KASHGAR, China - The first pair of enforcers were waiting at the temperature check before baggage claim at the airport in China's western Xinjiang region. "Passports," they said as the three foreign journalists came off a domestic flight from Beijing this month.
Asked why we were being pulled aside, they said we needed to know to wear masks because there had been a coronavirus outbreak in Xinjiang in July. We were wearing masks. They photographed our information pages and journalist visas.It was the start of four days of intense surveillance and nuisance checkpoints designed to obstruct our reporting and ensure that local people were too afraid to talk to us. There were the cars that tailed us everywhere — "Honda 25," "VW 35," we would chime as we spotted their license plates — and the Keystone Kops, men who would jump behind bushes or pretend to talk on their phones while obviously following us.
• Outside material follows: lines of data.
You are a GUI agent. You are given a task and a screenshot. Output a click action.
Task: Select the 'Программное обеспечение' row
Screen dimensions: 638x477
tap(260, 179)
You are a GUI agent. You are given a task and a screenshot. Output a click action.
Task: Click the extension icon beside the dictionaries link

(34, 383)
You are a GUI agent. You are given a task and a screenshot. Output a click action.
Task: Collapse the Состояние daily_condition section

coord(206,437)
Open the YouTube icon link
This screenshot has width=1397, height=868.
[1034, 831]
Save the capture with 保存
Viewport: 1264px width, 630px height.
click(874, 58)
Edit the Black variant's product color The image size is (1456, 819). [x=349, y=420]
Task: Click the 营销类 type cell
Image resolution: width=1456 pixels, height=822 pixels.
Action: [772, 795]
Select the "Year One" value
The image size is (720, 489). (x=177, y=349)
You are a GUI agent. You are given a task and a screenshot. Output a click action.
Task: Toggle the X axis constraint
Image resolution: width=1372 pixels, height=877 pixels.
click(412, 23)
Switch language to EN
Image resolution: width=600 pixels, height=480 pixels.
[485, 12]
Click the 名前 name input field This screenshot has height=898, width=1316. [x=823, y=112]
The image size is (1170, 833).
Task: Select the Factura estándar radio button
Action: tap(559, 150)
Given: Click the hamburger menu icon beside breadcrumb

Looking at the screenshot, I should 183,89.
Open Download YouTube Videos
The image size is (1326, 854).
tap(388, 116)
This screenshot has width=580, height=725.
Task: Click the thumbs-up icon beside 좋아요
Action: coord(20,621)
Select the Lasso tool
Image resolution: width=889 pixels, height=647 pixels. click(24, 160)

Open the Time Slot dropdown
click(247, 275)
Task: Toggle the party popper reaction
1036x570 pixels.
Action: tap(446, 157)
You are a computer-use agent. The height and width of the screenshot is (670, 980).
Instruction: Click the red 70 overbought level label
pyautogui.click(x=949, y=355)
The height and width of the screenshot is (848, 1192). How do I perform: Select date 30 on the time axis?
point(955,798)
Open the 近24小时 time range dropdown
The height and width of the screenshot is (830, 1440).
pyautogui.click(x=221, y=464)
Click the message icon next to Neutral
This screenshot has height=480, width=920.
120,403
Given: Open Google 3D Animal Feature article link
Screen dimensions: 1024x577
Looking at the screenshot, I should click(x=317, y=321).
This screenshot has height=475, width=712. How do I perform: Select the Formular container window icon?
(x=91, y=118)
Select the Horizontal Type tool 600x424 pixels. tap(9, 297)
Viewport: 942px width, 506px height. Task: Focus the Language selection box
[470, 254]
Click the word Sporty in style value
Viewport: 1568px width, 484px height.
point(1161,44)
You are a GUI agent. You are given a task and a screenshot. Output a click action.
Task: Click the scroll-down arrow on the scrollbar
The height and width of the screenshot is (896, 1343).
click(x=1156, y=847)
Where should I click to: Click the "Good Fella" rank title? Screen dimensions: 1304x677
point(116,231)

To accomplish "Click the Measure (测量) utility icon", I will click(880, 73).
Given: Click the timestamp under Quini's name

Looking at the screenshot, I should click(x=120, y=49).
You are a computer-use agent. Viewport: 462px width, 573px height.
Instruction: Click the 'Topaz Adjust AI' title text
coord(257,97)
Then there were "Michael" and "Smith," the Public Security Bureau officers who repeatedly called us to the hotel lobby to insist that we follow local reporting regulations that, among other things, required that we get anyone's permission to interview them. Before long, we endured a farcical argument about whether we needed a public building to assent before we could photograph it.
This trip to Kashgar was the final reporting expedition I would make after 10 years in Asia. But it had me recalling not China, but a previous assignment: North Korea.
This evocative city, the home of Uighur culture that was once a stop on the Silk Road, has been turned into a Potemkin village, like Pyongyang, where it's impossible to discern where the real ends and the staged begins.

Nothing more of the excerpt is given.